Selected by Karen Larsen

The following excerpts from an article published in the March 16, 1989 Empire Press tell of serious flooding that struck the county that spring.


Floodwaters cause extensive damage, emergency declared

A state of emergency exists in Douglas County because of flooding throughout the entire county.

Cooperation from the public is requested so that an assessment of damage caused by the floodwaters can be made. Douglas County Auditor Laurie Evenhus said people living in the East Wenatchee and Palisades areas are asked to call 884-1551 and ask for the flood coordinator. People living in upper Douglas County are asked to call 745-8527, extension 400.

By gathering information on damage done by runoff water in the county, county commissioners are hopeful that federal emergency assistance can be obtained.

Commissioner Jay Weber said the first step in obtaining federal assistance is to have the Washington State Department of Emergency Management review the damage and damage assessment. Weber said this department would send a team out to gather information on the approximate costs to repair the damages. The governor’s office will then forward this information to the executive office of the President of the United States, who may or may not declare Douglas County a disaster area. There is about a 50-50 chance, Weber said.

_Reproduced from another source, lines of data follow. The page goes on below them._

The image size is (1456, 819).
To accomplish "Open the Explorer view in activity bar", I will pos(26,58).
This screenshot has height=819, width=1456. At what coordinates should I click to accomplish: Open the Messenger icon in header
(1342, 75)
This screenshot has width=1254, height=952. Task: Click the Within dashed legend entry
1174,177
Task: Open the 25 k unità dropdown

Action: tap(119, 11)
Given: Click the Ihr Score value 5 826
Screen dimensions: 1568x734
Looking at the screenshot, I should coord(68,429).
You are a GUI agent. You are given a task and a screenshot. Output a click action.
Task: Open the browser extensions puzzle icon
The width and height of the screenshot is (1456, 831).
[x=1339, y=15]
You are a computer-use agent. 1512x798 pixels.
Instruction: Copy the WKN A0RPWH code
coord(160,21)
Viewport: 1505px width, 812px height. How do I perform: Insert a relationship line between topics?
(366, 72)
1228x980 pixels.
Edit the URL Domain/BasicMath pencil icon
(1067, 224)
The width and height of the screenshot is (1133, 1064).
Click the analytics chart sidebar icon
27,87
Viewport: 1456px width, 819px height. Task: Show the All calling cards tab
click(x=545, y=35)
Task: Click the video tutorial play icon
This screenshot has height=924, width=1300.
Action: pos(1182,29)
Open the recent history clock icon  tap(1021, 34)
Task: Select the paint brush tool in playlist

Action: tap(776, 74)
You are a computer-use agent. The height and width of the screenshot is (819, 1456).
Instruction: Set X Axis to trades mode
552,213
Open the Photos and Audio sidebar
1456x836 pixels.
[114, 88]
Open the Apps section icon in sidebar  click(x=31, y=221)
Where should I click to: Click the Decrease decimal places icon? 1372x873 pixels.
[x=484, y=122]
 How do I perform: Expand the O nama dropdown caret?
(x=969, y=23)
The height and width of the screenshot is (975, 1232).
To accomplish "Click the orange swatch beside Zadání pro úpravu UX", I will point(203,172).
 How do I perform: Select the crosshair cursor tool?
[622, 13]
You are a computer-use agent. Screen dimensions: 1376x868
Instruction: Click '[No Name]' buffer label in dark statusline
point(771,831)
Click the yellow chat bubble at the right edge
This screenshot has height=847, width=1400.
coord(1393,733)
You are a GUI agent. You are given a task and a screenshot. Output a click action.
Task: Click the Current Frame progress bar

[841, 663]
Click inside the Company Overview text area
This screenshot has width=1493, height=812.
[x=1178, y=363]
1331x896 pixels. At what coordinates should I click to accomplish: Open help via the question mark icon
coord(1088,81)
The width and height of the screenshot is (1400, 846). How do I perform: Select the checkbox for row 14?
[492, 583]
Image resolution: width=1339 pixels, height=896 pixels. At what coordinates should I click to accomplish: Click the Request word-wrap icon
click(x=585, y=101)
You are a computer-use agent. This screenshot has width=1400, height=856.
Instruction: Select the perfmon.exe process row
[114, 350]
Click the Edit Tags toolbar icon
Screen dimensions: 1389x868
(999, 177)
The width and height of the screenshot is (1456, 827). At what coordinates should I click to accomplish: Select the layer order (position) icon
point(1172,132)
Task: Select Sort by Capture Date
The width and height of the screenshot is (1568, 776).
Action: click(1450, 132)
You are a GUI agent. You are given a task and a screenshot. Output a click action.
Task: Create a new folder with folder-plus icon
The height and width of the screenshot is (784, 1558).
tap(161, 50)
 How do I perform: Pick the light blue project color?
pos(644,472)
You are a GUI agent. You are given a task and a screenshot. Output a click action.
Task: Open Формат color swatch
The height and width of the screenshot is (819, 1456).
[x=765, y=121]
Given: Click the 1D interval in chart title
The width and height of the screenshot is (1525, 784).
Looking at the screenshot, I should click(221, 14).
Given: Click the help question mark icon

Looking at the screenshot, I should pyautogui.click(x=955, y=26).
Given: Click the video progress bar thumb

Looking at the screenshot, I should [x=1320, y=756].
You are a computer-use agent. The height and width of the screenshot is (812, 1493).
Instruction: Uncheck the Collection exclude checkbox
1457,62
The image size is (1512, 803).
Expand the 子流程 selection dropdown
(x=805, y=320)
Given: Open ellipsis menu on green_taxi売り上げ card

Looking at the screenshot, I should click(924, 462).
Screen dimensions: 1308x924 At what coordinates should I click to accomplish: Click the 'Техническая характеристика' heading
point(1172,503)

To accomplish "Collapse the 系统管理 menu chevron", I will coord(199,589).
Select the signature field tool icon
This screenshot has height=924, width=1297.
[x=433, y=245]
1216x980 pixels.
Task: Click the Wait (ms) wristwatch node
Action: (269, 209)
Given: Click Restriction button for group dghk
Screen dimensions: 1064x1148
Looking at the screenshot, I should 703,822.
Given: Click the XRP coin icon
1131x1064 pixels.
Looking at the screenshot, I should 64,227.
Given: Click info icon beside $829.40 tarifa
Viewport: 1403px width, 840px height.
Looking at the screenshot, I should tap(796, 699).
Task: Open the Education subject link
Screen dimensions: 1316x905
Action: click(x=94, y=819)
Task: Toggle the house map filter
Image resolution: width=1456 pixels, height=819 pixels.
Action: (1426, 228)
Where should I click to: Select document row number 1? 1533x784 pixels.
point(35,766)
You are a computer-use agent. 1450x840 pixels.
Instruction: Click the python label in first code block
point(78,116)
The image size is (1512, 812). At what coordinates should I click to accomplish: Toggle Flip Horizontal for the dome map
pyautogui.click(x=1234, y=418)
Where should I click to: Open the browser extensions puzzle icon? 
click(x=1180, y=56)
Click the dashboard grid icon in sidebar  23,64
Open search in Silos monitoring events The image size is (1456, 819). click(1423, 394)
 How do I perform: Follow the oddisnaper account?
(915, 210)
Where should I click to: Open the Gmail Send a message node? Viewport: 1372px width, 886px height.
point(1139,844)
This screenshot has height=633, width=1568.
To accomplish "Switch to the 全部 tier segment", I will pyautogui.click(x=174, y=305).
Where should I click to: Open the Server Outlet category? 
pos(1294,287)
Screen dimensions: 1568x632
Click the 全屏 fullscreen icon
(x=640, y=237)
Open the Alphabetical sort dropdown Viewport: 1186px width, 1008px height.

Weber said Commissioner Joan Patterson flew over the entire county last weekend. Pictures were taken of the various areas affected by the floodwaters.

Weber said roads lost at this time include Central Ferry Canyon down below Bridgeport to the river, Whitley Canyon, Bridgeport Bar, Foster Creek Road and Foster Creek Bridge, Mary Jane Hill, Upper Pearl, Straw Canyon from Highway 174 to the river, Twin Springs, China Creek, Barker Canyon, various major and minor arterials throughout the Mansfield/Waterville Plateau, the Palisades road and various roads in the East Wenatchee area.

Douglas County Public Works Director Peter Ringsrud estimated road damage alone at $6 to $8 million.

Weber said the flooding could be devastating to the road budget particularly if federal relief funds are not received.

Flooding within the city limits of Waterville has been minimal, according to City Superintendent Carl Koenig. He reported a little flooding on Rainier and Third streets, and one yard and one basement have been flooded, but nothing too serious.

Waterville’s sewer lagoon is okay, Koenig said, but you can’t get to it right now.